The couple educated their four children to embrace both their Mohawk and English heritage. The Johnsons entertained leading figures of the time at their home of Chiefswood, which George had built in 1856 on his 225-acre estate. Their youngest daughter Pauline Johnson (1861-1913) became nationally known as a Canadian poet and performer known for representing her First Nations heritage. Her fame surpassed that of her father. His daughter Evelyn also became a poet.

==Later life==
Johnson was elected as a hereditary Royaner of the Six Nations, succeeding his mother's brother, Henry Martin of the Wolf clan. The Mohawk had a matrilineal kinship system, in which descent and property passed through the woman's line, and his mother nominated him for the post.

He later became friends with Jasper Tough Gilkison, Upper Canada Superintendent to the Six Nations. He was appointed government interpreter. Johnson served as a timber ranger, making efforts to control the theft of timber and sale of whiskey on the reserve by unscrupulous non-native men. He was badly beaten in 1865 for this, and attacked again in 1873, when he was shot. The sale of timber and whiskey was lucrative for whites.

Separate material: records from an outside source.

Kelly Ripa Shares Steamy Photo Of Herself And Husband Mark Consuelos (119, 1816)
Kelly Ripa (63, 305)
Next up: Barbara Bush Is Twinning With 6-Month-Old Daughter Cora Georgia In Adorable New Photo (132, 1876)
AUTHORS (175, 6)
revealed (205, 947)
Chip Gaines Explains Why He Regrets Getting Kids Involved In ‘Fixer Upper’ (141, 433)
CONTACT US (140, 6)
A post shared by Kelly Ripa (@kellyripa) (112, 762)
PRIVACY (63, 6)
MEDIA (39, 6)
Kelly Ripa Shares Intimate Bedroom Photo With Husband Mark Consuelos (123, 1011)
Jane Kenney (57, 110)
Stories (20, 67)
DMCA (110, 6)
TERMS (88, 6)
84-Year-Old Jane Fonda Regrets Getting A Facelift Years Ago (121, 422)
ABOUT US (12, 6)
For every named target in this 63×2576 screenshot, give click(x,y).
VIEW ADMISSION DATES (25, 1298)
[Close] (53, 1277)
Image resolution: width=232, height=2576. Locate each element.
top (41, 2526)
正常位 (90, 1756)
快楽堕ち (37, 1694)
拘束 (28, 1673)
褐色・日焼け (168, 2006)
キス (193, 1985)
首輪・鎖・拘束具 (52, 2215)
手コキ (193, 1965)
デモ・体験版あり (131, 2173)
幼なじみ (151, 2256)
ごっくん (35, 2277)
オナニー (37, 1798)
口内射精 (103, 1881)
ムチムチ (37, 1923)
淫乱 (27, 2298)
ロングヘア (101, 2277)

In 1884 Johnson died at his estate Chiefswood on the Grand River near Brantford. It has been listed as a National Historic Site and is the only Native mansion surviving from the pre-Confederation years. The house and summer kitchen wing were restored in the early 21st century. In addition, much of the open grounds have been restored since the late 20th century to the Ontario Tall Grass Prairie Meadows that were characteristic at the time of the family's residence and had plants used by the Mohawk for medicinal purposes. Today less than five acres remain associated with the mansion. Other parts of the more than 200-acre estate were sold by heirs over the years.